:: WHAT THE EXERCISE ASKS ::
Extract, exactly as written, the line that contains "Open the Qualcomm Snapdragon section" and all lines after it through the end of the records. Omit pictures.

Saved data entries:
◆ ◆ ◆ ◆

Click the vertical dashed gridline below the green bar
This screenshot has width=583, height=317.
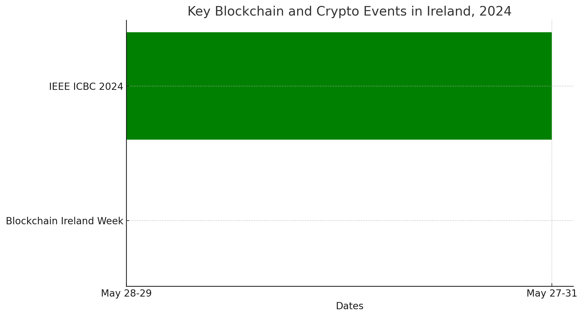tap(552, 213)
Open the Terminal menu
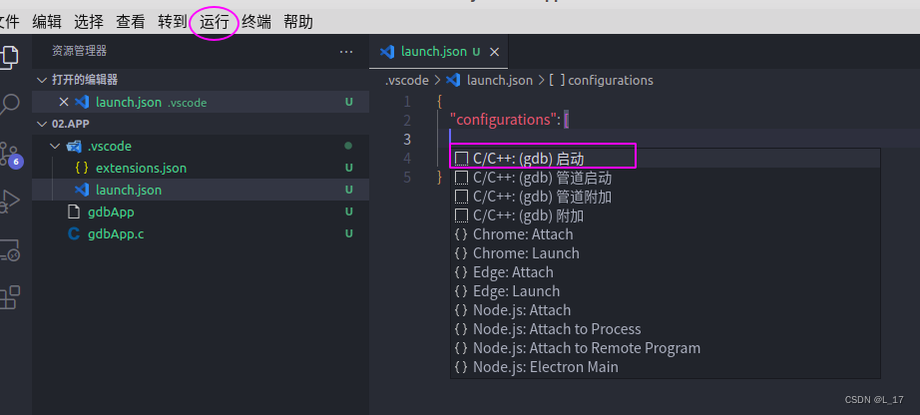Viewport: 920px width, 415px height. pyautogui.click(x=255, y=21)
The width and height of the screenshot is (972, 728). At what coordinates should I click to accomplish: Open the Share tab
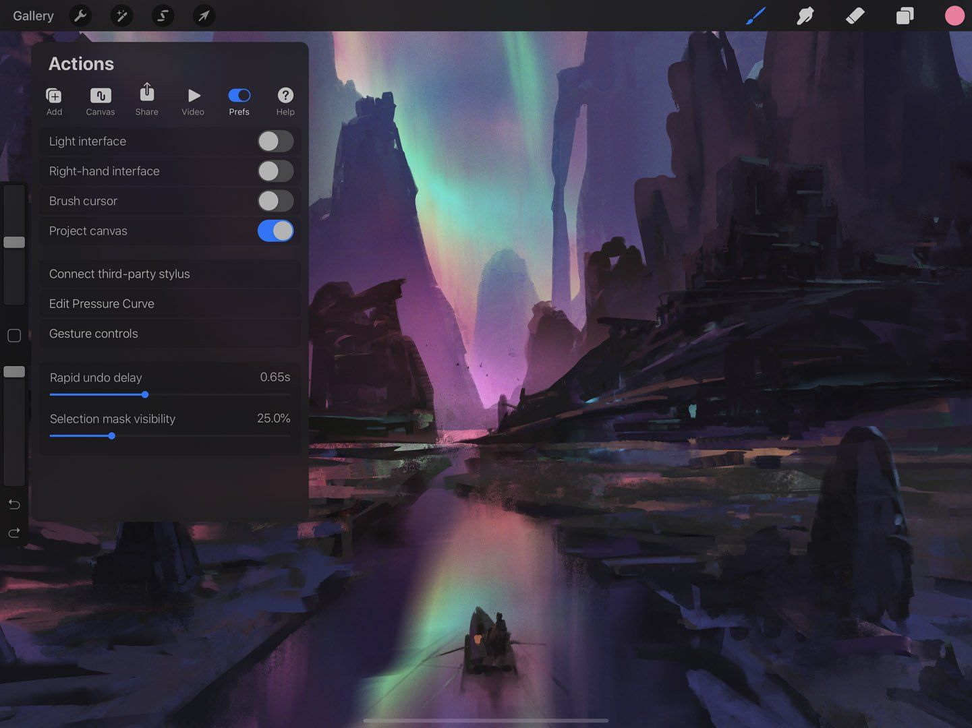tap(146, 100)
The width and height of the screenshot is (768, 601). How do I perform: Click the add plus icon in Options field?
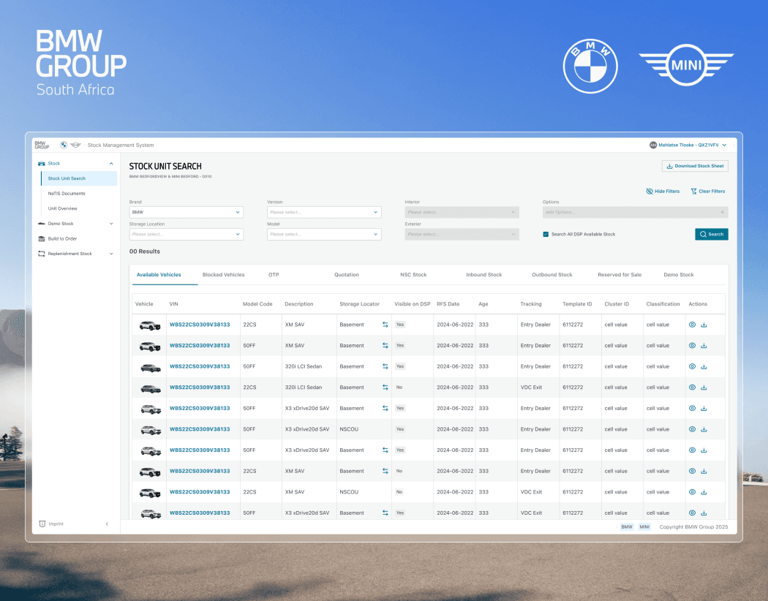pos(722,213)
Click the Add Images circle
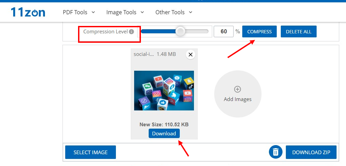346x166 pixels. (238, 94)
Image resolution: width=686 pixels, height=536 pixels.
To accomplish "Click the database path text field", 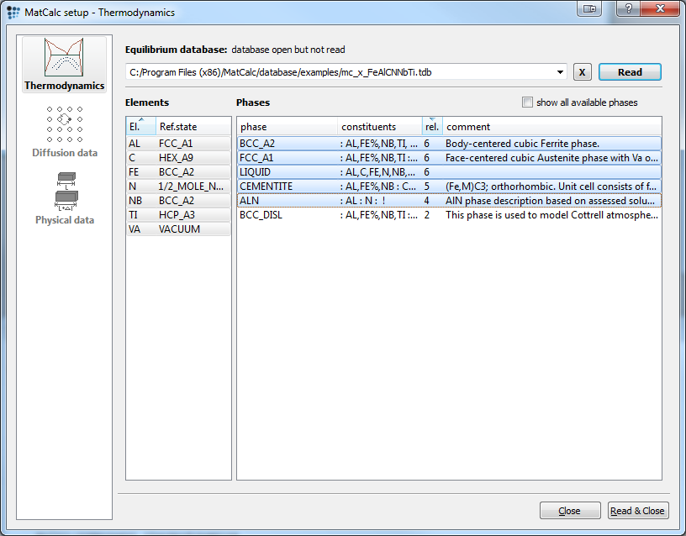I will 336,72.
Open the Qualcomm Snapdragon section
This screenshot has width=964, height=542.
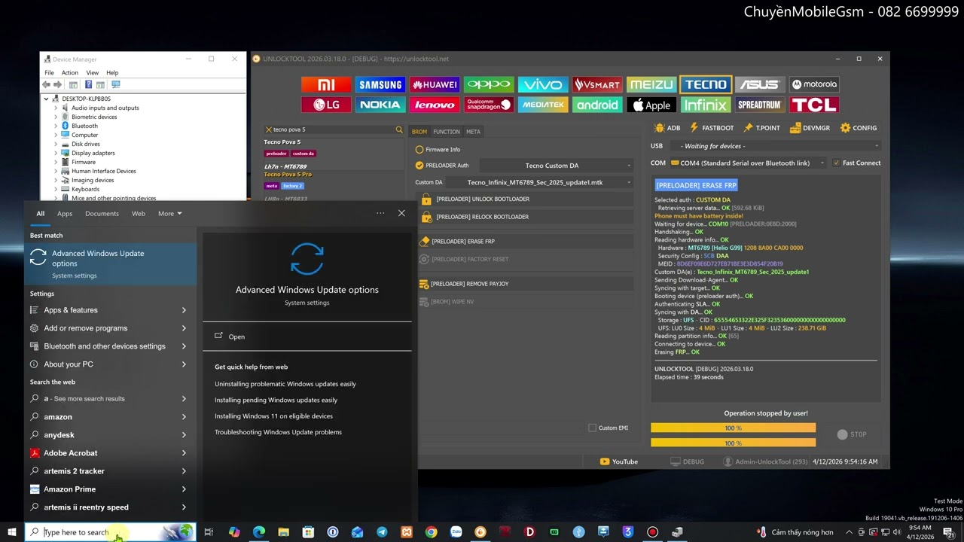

◆ ◆ ◆ ◆

:: RESULT OF THIS TASK ::
Open the Qualcomm Snapdragon section
This screenshot has width=964, height=542.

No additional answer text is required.